BOOKS/ REVIEWS/ TRAVEL
On wave-rich surf trips, we usually try to spend as many hours in the water as possible. After this, we’re too tired to do many other physical activities, and we want nothing else than to rest our spaghetti arms and stimulate our sun-cooked brain.
The thing we usually like most to do after surfing is to talk about surfing, right? But it’s refreshing to meet likeminded people who have something more between their ears than only salt water. And to have a conversation about what happens in this world beyond the next reef.
But then again, we’re surfers. We’re passionate about something that takes so much time, energy and effort in our life, and I don’t think there is anything wrong with that.
Some of us live that surfer/traveler lifestyle a bit, some others a bit more, but there is always someone who took it a step further. And if we meet those people, the cliché says, we’re sitting around a brush fire, and listen to those stories with a million stars over our heads.
Well… more likely we’re sitting on a shitty, half broken plastic chair, with the cheapest lights over our heads, and a few too many empty beer bottles on the table! And exactly those nights are as much part of a great surf trip, as the stories from that stranger are an inspiration to plan our next adventure!
Let’s take a few steps back from that romantic idea of the life-changing stranger and his tales over a few Coronas or Bintangs. We’re back from a marathon surf session, and nothing better than to relax in the shadow with something to drink and a good book. Give your body time to relax and get your grey cells active.

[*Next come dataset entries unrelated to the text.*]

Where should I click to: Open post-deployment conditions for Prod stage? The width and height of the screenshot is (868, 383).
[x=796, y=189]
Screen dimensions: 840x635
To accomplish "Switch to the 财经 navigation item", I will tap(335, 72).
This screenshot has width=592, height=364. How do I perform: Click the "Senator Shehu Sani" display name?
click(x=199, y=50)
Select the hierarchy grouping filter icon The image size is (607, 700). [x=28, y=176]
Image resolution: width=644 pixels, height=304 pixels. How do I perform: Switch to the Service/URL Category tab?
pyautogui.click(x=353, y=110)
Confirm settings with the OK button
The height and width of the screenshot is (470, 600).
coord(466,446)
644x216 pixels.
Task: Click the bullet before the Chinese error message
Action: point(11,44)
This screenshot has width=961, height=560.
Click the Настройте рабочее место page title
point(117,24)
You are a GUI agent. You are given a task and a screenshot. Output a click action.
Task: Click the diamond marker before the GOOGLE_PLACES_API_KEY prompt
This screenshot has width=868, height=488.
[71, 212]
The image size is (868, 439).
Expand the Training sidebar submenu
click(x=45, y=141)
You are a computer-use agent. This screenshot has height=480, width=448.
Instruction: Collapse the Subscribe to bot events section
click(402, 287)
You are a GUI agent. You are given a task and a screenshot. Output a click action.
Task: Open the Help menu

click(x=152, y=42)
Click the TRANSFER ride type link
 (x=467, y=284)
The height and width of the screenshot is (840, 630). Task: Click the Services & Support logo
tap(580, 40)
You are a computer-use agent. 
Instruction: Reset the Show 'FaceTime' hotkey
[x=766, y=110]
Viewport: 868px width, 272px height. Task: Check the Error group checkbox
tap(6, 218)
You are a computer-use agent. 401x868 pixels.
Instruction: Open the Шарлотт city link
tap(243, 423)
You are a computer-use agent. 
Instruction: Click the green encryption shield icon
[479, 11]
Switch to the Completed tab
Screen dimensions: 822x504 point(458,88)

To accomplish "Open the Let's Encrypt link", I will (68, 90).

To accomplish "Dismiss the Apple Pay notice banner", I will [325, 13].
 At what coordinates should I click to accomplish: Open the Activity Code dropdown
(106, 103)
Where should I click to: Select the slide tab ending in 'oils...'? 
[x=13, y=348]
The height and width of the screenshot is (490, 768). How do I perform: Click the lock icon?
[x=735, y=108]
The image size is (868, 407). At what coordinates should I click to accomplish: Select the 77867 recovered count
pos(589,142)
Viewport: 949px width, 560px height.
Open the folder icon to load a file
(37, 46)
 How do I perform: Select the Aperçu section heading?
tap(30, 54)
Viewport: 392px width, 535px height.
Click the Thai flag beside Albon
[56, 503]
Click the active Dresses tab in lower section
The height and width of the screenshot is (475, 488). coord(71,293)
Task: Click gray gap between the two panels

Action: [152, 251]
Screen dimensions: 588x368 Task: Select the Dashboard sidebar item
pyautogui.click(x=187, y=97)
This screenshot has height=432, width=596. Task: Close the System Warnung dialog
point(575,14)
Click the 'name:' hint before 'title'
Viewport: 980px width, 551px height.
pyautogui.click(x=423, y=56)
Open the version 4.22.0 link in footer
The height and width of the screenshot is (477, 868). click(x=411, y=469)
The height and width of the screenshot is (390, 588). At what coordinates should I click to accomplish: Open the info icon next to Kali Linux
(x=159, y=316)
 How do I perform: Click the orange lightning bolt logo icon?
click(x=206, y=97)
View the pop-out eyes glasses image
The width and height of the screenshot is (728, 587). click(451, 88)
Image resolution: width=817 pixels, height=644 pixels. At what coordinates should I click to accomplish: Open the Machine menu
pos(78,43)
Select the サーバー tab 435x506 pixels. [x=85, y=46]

Over the years and all my trips, I read countless books. Some of them were just killing time, and that’s okay. Others taught me something, and a few were inspirational.
Barbarian Days is all of this and way more!
It’s a book, everyone who is just slightly obsessed with surfing, or starts falling in love with it, has to read.
I would recommend it even more to someone who doesn’t surf but wants to understand people who surf a bit better.
It tells you about a childhood, were boys were still allowed to brawl, get hurt, and learn how to deal with it. It’s about growing up in a harsh world, preparing for real Barbarian Days. The book holds stories for you about the old days in Hawaii and gives you an idea of how it has changed. It shows you the way of someone who decides to follow his dreams, rather than going down a well-paved path that society wants you to believe you have to “choose”.
Barbarian Days tells the tale of how someone puts so much effort into something he wants and finds his own way through life. (Winning a Pulitzer Prize is more than a statement of achievement and success after all). It’s full of anecdotes about waves you’ve seen a thousand times on pictures but didn’t know how it was to surf them before they became well known. How misery and euphoria can be twins, and how there’s always a way… if you’re willing to find your own way.
It has enough unbelievable stories between its covers to make it another terrible Hollywood try to make a surf movie (please not!), but thanks to William Finnegan’s well-polished style of writing, it seriously feels like one of those brush fire encounters…
In my eyes, only one part of the book (OC) was stretched a bit too much, where I’d rather had a few more stories from deep in the South Pacific. But maybe that’s just me.

I followed rumors, traveled to an island far away from everywhere and took a ferry plus a wooden canoe to get here. And it gives me only the slightest idea of what traveling “back in the days” was like…
Half a century of surf culture and trips, the life and thoughts of an interesting character and a fantasy-boost much stronger than any social media!
It only leaves you wishing for two things…
#1: That the book didn’t already end.
And
#2: That you don’t have to go to work tomorrow, but instead embark on an open-end surf trip!
Sound like you need it?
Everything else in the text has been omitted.